15 + 129 points
Something Very Good by Dela Dejavoo
May 26th, 2010 11:03 AM
Well hello there, SF0. Its been a while.
I've been trying to get back into this game for a long time. I've got half a dozen half finished tasks, as well as several completely written up praxis that I just never hit the submit button on. At some point I just became paralyzed, unable to move forward, stopped in the tracks by a self-conscious need for perfection. What I've needed was a way to jump back into the game without thought of epic-ness, or doing something amazing. What I needed was a task that took me completely out of control, something that I could just sit back and let happen, for which no amount of planning or scheming could affect the outcome. This is that task.
I headed out on Tuesday morning, and biked down to an intersection I thought might have some action. I chose the corner of Madison and Michigan Ave, in downtown Chicago.

I plopped myself down on the corner of the intersection for 5 hours, from 11AM to 4PM and waited for something amazing to happen. I took a photo of the intersection every time the East/ West light changed, one photo every 3 minutes, for 5 hours.

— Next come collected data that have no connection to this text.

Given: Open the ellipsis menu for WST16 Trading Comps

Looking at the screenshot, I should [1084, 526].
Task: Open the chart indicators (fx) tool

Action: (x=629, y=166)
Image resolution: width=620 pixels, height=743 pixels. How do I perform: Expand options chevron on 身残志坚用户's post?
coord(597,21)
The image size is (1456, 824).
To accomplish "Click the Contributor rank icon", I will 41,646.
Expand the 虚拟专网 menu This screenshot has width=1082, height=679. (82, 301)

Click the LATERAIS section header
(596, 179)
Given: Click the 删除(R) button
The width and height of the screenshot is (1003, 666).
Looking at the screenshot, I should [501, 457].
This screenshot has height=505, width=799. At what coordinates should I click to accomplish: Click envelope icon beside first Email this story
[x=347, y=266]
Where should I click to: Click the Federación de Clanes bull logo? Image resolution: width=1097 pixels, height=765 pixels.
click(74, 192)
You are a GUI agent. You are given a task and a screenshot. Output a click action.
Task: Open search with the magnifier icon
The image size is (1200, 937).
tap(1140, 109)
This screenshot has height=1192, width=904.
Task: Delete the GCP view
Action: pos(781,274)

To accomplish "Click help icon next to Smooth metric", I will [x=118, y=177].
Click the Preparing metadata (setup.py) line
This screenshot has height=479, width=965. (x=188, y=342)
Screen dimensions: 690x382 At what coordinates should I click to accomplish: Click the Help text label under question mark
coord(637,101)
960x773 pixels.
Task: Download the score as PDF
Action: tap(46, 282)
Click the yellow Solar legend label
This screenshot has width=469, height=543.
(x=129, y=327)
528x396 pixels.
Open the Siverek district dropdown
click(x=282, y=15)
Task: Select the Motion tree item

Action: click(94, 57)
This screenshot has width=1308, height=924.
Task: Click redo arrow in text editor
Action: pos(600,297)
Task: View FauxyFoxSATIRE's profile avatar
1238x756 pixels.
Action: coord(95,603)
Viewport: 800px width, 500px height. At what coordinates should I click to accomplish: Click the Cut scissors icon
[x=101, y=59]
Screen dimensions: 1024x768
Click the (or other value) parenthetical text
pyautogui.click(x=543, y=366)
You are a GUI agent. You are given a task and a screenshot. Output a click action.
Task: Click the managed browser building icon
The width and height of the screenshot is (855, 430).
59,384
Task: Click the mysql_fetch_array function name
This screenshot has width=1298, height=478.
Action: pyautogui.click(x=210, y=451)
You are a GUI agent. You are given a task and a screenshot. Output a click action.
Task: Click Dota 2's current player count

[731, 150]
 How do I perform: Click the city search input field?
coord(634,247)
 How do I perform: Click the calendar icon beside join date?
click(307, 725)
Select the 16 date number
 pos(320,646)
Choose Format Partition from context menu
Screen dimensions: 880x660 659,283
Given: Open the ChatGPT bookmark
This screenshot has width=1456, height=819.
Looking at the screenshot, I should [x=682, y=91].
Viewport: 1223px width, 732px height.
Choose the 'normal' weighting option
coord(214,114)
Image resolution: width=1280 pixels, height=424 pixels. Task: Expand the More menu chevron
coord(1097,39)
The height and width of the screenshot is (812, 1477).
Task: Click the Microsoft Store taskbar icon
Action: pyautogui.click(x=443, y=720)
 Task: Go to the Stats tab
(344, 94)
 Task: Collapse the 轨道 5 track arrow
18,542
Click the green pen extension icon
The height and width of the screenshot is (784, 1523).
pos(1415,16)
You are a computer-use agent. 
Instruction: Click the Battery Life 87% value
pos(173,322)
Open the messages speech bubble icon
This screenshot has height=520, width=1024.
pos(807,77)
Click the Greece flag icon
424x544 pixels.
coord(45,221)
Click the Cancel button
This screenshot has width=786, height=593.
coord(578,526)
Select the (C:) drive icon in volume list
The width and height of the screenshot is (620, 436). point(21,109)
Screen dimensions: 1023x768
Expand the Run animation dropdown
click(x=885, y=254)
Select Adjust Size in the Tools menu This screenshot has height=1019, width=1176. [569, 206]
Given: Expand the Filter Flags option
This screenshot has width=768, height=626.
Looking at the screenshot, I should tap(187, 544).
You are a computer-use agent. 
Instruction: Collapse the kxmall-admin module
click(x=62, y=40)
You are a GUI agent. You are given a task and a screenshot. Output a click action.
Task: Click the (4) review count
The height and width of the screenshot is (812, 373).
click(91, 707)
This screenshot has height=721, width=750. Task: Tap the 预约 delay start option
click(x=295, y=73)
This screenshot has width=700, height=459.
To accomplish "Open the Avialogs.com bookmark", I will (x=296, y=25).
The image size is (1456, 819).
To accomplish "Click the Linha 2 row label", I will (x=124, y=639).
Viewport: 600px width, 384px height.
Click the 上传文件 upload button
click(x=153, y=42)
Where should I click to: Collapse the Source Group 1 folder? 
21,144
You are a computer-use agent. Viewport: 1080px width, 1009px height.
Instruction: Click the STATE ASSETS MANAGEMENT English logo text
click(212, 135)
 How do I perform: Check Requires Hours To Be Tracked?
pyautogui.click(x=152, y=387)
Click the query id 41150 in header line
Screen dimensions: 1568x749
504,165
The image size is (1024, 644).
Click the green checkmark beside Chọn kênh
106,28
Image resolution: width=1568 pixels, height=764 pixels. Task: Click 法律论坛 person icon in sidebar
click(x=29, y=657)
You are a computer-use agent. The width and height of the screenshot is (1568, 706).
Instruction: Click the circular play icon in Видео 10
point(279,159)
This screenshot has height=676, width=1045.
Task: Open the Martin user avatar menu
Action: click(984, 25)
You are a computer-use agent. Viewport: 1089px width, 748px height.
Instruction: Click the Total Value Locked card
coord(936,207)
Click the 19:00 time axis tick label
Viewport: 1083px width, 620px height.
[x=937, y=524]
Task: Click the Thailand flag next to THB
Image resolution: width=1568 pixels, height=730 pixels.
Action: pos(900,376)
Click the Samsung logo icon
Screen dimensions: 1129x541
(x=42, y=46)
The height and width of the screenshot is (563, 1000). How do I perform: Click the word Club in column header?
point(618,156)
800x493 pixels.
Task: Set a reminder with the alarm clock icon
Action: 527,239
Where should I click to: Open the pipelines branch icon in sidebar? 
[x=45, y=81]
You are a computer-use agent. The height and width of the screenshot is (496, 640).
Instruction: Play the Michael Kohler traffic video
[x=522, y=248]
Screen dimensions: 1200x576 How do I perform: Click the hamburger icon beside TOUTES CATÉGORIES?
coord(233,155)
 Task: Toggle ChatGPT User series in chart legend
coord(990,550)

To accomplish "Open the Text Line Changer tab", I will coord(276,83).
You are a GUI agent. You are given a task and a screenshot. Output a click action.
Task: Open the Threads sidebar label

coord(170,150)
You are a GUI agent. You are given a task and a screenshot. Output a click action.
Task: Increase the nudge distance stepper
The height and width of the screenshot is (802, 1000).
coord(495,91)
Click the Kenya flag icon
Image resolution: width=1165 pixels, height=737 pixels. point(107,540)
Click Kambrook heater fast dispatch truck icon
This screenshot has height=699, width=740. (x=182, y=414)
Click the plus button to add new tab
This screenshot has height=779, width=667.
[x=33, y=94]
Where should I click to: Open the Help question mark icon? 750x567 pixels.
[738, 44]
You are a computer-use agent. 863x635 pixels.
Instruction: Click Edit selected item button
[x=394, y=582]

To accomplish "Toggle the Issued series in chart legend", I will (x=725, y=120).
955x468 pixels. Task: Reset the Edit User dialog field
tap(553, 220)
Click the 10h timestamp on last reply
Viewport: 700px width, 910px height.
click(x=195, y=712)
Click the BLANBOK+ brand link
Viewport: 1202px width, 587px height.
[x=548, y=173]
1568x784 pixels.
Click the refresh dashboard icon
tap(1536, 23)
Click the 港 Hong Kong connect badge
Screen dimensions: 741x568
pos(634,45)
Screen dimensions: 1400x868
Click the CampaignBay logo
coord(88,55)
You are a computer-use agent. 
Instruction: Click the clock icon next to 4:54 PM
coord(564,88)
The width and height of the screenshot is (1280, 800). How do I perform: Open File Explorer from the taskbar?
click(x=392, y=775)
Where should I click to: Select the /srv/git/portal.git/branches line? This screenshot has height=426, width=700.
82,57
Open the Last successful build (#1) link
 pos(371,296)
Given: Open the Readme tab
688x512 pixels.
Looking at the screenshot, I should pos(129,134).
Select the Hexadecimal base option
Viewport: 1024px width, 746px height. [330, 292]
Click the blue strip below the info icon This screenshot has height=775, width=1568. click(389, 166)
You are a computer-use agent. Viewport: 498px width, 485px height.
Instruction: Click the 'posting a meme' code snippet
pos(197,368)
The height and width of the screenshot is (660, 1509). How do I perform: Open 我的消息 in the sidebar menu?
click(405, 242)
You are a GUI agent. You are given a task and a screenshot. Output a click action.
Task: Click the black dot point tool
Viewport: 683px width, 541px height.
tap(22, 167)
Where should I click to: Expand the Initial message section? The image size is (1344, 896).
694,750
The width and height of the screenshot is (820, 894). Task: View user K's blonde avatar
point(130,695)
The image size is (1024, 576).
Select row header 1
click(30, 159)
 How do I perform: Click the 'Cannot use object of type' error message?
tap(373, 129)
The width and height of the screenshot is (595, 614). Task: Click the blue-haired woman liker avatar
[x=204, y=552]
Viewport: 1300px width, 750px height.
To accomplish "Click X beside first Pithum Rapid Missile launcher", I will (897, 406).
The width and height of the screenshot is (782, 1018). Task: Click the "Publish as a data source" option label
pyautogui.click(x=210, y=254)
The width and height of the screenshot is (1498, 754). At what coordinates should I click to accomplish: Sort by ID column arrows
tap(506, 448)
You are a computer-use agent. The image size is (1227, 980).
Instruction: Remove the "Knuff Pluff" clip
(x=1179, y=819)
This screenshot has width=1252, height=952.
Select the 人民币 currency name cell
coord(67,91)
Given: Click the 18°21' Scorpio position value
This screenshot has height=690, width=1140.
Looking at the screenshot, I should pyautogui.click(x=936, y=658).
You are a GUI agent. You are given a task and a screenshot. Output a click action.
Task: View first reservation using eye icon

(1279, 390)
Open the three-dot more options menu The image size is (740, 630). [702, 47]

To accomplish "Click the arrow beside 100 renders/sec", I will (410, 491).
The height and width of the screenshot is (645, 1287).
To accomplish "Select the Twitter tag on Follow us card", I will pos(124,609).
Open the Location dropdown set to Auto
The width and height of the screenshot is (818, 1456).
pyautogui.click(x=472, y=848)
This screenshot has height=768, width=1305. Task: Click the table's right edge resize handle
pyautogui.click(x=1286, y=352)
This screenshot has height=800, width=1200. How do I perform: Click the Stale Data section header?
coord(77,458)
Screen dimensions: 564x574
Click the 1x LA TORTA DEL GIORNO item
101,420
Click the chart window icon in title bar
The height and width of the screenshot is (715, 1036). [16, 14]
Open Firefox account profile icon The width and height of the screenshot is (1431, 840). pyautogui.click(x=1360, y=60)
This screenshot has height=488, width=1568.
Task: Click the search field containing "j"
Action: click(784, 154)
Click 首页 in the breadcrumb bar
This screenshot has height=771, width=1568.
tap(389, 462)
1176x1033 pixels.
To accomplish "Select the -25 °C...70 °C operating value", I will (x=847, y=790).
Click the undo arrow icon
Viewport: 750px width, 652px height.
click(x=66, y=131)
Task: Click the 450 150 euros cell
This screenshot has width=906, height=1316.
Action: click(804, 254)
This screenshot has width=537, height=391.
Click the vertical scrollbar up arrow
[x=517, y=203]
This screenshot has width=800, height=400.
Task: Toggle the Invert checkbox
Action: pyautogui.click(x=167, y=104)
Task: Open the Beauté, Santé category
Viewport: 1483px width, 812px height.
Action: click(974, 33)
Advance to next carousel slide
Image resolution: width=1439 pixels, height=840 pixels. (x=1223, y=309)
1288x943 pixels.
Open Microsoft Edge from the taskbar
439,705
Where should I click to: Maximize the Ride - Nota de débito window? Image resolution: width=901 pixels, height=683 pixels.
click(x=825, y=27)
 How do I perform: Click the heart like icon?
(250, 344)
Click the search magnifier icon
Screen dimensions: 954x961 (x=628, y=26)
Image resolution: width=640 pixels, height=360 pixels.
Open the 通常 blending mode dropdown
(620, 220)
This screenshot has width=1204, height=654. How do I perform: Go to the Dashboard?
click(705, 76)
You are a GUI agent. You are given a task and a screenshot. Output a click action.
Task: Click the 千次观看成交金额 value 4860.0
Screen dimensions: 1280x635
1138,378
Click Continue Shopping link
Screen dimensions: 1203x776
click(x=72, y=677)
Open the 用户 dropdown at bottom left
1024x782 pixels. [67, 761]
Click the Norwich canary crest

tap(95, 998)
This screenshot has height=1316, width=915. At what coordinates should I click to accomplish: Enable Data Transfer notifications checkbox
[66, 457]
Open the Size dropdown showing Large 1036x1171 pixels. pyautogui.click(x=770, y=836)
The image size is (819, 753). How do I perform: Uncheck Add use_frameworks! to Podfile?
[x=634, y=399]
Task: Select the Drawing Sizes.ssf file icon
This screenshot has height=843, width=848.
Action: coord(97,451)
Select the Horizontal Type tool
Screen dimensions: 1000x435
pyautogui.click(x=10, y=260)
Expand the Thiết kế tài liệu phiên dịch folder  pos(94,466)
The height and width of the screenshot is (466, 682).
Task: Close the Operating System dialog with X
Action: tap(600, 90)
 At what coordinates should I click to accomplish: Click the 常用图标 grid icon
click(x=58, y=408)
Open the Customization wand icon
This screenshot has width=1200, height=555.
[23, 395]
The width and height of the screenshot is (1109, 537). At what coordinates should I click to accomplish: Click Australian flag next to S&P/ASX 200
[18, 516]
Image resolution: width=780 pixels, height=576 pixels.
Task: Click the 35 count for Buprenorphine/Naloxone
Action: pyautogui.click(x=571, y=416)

Did money fall from the sky? No. Did someone turn into a superhero and rescue a small child running into traffic? No. Did a huge party erupt complete with firecrackers and nudity? I'm afraid not. In fact, there was such a cacophony of noise, ceaseless traffic and honking, children screaming and laughing as they played in the fountain behind me, hundreds of conversations between people on the street or between people and their cell phones, that I could not even overhear a single specific conversation that may have struck me as fantastic. There was noise and movement without interruption, constant stimulation of nothing in particular.
Did something fantastic happen? Yes.
When I was I child, living in a place much much more rural than my current residence of Chicago, there were not a lot of stimulating things like people or big buildings or exciting intersections. But one thing we did have was an immense night sky full of endless darkness and stars. When I was feeling down, in my younger years, I would go out into the night and stare up at that sky, taking in the vastness of the universe, remembering how very small I was. I would try to wrap my head around the concept of the earth, filled with more people I could ever imagine living lives I couldn't understand, and in my smallness I would start see the smallness of my own problems. In realizing how little my life meant in the great big world, I would feel powerful to do anything I wanted to do.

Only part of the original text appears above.